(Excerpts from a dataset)
_____
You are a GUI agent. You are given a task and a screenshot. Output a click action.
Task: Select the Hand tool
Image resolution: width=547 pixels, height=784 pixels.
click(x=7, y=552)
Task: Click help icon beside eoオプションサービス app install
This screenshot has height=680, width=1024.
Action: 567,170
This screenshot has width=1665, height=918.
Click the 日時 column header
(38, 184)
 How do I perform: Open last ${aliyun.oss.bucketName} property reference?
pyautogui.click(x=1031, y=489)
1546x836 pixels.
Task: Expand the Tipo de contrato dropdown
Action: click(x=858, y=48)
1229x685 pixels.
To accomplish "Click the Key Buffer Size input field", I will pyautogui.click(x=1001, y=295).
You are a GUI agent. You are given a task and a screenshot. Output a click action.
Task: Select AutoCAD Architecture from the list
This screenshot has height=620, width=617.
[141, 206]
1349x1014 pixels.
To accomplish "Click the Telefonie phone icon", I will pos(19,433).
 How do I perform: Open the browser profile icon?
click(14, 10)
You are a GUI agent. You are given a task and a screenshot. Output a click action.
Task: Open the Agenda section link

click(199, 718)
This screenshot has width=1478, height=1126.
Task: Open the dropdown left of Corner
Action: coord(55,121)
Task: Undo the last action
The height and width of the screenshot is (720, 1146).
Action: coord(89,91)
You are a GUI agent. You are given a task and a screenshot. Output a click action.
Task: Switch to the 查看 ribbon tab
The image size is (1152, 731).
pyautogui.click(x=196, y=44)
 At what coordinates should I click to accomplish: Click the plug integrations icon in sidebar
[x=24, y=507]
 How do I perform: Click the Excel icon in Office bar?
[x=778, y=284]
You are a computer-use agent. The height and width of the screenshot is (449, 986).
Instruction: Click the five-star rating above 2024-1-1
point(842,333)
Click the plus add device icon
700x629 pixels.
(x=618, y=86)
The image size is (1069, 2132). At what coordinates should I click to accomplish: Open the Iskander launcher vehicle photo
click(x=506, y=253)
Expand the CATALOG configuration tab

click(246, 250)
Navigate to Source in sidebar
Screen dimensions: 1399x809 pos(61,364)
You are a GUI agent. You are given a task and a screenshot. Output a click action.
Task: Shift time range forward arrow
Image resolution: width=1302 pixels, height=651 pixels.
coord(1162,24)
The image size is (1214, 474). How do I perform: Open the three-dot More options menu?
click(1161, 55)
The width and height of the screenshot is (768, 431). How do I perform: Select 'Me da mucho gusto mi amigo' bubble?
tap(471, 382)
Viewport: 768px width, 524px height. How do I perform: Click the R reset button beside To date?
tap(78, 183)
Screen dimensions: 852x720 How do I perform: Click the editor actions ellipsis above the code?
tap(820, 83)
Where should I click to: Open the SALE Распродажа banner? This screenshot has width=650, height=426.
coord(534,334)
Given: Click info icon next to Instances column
_____
§ **TASK**:
Using the records above, select and copy every line that has the word "will".

§ **RESULT FOR THIS EXERCISE**:
To accomplish "Click the Key Buffer Size input field", I will pyautogui.click(x=1001, y=295).
To accomplish "Click the Telefonie phone icon", I will pos(19,433).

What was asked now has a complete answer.